Why Halsey Believes ‘If I Can’t Have Love, I Want Power’ Is ‘Not a Girl Power Album’

Why Halsey Believes ‘If I Can’t Have Love, I Want Power’ Is ‘Not a Girl Power Album’

Halsey broke down her new album If I Can’t Have Love, I Want Power in a new interview and explained why it’s not a “girl power album.”

In a sit-down interview with Apple Music 1’s Zane Lowe for New Music Daily, the 26-year-old singer-songwriter talked about how their fourth studio album explores themes of pregnancy and new motherhood, but their journey doesn’t align with the hyper-feminine societal conceptions of it. Halsey opened up about how pregnancy “has leveled my perception of gender entirely” as well as the pressure to feel like a “girly-girly fertility goddess” in a lengthy Instagram post from February. On If I Can’t Have Love, I Want Power, Halsey doesn’t sugarcoat the subject matter, even if her vocals sound that way.

“Everyone’s like, ‘Oh, it’s like this is a girl power album,’ and I’m like, ‘No, it’s not,'” she said, setting the record straight. “Also, not for nothing, but the lead single is ‘I Am Not a Woman, I’m a God’ — it’s not a girl power album. From the jump, I’m like, ‘I’m not a woman.’ I’m not saying any of that. There’s no girl power in this album. … Being pregnant, writing this album, people are expecting girlishness, you know what I mean? And any time where I ever talk about womanhood, motherhood, femininity, I’m usually talking about it with a taste in my mouth. Like, go be a big girl, a girl is a gun, all I can taste is the blood in my mouth.”

“I think it probably can be experienced in that way, for some people, because the fact that I made it at all and the way that I made it is kind of like a girl power statement,” she conceded. “But the record itself, I guess, it’s not that. And so using those sweeter vocal performances were kind of essential.”

Halsey has been on a long and hard road when it comes to pregnancy. At the beginning of the year, the “Without Me” hitmaker announced their pregnancy while wearing a rainbow crochet crop top that hinted at their previous pregnancy loss, with the expected child being known as a “rainbow baby.” The singer previously opened up about suffering a miscarriage onstage and deciding to freeze their eggs in a 2018 interview — when she was 23 — on The DoctorsShe also shared at the time that she was suffering from endometriosis, which can cause infertility, and underwent surgery for it in 2017. Halsey proudly showed off the scars from the surgery on their lower abdomen on their Instagram Story the same day as the pregnancy announcement, writing, “The scars that got me this angel,” adding the hashtag #endowarrior.

She was patient during her yearslong effort to get pregnant, and she eventually gave birth to her first child with Alev Aydin in July. And according to Halsey, it didn’t always feel like time was on her side. In fact, the Grammy-nominated artist says it’s a struggle most female artists go through.

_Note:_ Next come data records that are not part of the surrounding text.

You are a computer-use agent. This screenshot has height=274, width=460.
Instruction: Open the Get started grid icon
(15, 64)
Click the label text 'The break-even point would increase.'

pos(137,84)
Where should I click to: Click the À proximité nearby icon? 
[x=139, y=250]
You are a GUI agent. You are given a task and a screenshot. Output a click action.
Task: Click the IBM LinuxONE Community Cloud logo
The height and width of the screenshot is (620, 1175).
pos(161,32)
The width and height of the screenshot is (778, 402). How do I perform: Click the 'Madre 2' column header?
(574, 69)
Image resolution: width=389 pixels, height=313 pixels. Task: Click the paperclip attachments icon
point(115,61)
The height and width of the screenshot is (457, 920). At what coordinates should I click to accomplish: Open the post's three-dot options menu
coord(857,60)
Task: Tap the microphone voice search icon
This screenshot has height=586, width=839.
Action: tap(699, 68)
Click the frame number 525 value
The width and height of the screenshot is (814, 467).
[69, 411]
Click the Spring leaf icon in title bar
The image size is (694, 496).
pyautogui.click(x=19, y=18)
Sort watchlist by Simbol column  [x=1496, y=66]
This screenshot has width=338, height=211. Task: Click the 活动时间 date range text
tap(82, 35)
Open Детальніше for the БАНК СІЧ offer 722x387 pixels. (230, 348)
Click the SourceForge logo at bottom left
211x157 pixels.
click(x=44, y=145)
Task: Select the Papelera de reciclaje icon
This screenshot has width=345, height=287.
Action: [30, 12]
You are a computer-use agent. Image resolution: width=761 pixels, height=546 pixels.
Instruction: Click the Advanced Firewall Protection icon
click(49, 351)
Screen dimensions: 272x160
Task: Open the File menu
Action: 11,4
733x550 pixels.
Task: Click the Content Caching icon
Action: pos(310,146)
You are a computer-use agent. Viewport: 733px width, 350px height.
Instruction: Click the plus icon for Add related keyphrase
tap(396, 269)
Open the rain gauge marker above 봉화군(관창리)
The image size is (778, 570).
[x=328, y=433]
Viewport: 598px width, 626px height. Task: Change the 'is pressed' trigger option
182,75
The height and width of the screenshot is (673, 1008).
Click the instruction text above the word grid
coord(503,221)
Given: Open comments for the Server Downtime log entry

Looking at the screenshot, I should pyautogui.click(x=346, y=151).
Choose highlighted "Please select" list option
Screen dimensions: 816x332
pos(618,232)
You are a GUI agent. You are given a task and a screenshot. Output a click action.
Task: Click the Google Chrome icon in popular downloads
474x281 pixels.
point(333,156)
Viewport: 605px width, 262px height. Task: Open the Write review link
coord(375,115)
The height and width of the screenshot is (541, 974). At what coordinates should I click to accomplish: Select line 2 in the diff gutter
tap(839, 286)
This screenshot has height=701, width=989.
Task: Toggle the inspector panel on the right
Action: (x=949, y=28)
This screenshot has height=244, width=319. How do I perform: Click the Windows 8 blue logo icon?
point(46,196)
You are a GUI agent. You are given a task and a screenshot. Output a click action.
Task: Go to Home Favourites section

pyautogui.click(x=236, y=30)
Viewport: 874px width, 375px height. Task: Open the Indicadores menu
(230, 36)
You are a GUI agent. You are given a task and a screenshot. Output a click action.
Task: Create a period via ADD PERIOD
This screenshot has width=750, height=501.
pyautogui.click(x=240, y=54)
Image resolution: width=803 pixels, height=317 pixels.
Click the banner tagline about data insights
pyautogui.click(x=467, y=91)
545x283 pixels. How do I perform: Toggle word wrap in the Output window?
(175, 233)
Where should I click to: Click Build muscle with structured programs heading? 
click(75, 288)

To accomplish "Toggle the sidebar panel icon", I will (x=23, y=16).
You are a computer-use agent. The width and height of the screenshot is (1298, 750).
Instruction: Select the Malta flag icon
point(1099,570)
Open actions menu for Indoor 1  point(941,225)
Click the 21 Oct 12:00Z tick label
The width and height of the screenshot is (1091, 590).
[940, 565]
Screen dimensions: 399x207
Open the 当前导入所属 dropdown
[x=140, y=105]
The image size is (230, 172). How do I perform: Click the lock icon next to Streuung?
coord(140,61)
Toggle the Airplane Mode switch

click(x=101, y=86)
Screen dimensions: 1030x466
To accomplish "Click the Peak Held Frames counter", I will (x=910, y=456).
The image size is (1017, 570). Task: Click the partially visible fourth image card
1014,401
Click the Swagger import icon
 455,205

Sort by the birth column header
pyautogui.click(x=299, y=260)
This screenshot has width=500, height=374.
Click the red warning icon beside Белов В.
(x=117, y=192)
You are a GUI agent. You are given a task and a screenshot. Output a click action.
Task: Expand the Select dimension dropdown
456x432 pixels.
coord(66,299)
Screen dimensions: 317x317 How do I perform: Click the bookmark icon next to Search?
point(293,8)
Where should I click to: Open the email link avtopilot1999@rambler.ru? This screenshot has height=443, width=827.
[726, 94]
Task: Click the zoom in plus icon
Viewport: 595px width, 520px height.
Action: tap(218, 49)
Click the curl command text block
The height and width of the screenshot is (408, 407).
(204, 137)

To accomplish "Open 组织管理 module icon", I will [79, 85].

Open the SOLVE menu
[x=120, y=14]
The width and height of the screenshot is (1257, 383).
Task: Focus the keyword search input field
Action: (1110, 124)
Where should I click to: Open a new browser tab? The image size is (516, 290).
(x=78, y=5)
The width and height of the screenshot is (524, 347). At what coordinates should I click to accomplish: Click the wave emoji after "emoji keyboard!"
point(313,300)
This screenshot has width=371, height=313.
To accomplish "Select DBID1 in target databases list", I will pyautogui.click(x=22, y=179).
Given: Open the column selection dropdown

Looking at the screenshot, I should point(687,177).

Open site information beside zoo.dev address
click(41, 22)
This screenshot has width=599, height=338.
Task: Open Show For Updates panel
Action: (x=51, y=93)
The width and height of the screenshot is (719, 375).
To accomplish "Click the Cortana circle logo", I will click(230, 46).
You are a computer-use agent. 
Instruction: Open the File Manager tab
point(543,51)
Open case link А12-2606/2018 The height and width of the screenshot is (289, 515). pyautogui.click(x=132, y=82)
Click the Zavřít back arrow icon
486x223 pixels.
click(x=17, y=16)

“I think that the weight of that as a female artist kind of deciphering time as not your enemy when you’ve been taught for so long to think that it is: ‘Don’t get too old. Don’t get pregnant because then you can’t go on tour.’ It’s like running-out-of-time kind of mentality where time starts to become your enemy,” they explain to Lowe. “Then it’s really nice to be able to look at time as an ally, where for me time has been the best thing that’s ever happened to me. It’s allowed me to grow and allowed me to heal and allowed me to develop.”

“I do remember around Manic being like, ‘I’m washed. I’m washed. ‘Without Me’ was a huge hit. I’m not going to be able to follow that up. I just put out this album. I’m going to tour it,'” she continued. “And just being like, ‘What’s next for me? When are people going to get sick of it? When are they going to whatever. I’ll probably have to have a baby and start a family and then I’ll just be done being Halsey.'”

Halsey’s full Apple Music 1 interview will premiere on Monday, Aug. 30.